→ What you will do:
Output, as a JSON list of strings with one string per line and blank lines omitted, the lines of the records from the start through the line containing "Looking at the screenshot, I should click(x=819, y=277).", both ends included.

→ Dataset:

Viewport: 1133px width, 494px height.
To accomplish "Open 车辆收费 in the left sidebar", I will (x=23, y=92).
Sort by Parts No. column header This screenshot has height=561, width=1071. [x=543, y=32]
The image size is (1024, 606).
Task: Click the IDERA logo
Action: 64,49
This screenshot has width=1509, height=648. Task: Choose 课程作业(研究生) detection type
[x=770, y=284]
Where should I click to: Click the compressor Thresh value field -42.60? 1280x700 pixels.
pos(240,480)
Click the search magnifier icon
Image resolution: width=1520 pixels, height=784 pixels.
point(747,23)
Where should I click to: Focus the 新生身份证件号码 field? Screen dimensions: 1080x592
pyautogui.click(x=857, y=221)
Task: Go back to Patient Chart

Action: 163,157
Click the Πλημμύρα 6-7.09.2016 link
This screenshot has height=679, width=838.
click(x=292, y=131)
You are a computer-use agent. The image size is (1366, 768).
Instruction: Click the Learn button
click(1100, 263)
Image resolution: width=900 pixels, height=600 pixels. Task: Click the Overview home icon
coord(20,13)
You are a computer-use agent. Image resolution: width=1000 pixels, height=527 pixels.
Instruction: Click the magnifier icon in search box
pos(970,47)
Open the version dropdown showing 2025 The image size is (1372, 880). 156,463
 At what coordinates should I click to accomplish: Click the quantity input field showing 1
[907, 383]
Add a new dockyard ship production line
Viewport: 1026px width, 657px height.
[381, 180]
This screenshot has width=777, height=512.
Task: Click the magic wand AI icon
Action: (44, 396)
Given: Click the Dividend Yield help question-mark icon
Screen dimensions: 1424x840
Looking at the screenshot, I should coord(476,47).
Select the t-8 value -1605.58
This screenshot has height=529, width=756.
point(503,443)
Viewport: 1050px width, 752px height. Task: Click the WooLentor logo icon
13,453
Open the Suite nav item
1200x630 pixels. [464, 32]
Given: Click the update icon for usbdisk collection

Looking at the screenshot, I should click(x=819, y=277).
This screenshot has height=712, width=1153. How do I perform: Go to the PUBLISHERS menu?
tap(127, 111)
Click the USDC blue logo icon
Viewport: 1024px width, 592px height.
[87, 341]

→ Written reply:
[
  "Viewport: 1133px width, 494px height.",
  "To accomplish \"Open 车辆收费 in the left sidebar\", I will (x=23, y=92).",
  "Sort by Parts No. column header This screenshot has height=561, width=1071. [x=543, y=32]",
  "The image size is (1024, 606).",
  "Task: Click the IDERA logo",
  "Action: 64,49",
  "This screenshot has width=1509, height=648. Task: Choose 课程作业(研究生) detection type",
  "[x=770, y=284]",
  "Where should I click to: Click the compressor Thresh value field -42.60? 1280x700 pixels.",
  "pos(240,480)",
  "Click the search magnifier icon",
  "Image resolution: width=1520 pixels, height=784 pixels.",
  "point(747,23)",
  "Where should I click to: Focus the 新生身份证件号码 field? Screen dimensions: 1080x592",
  "pyautogui.click(x=857, y=221)",
  "Task: Go back to Patient Chart",
  "Action: 163,157",
  "Click the Πλημμύρα 6-7.09.2016 link",
  "This screenshot has height=679, width=838.",
  "click(x=292, y=131)",
  "You are a computer-use agent. The image size is (1366, 768).",
  "Instruction: Click the Learn button",
  "click(1100, 263)",
  "Image resolution: width=900 pixels, height=600 pixels. Task: Click the Overview home icon",
  "coord(20,13)",
  "You are a computer-use agent. Image resolution: width=1000 pixels, height=527 pixels.",
  "Instruction: Click the magnifier icon in search box",
  "pos(970,47)",
  "Open the version dropdown showing 2025 The image size is (1372, 880). 156,463",
  " At what coordinates should I click to accomplish: Click the quantity input field showing 1",
  "[907, 383]",
  "Add a new dockyard ship production line",
  "Viewport: 1026px width, 657px height.",
  "[381, 180]",
  "This screenshot has width=777, height=512.",
  "Task: Click the magic wand AI icon",
  "Action: (44, 396)",
  "Given: Click the Dividend Yield help question-mark icon",
  "Screen dimensions: 1424x840",
  "Looking at the screenshot, I should coord(476,47).",
  "Select the t-8 value -1605.58",
  "This screenshot has height=529, width=756.",
  "point(503,443)",
  "Viewport: 1050px width, 752px height. Task: Click the WooLentor logo icon",
  "13,453",
  "Open the Suite nav item",
  "1200x630 pixels. [464, 32]",
  "Given: Click the update icon for usbdisk collection",
  "Looking at the screenshot, I should click(x=819, y=277)."
]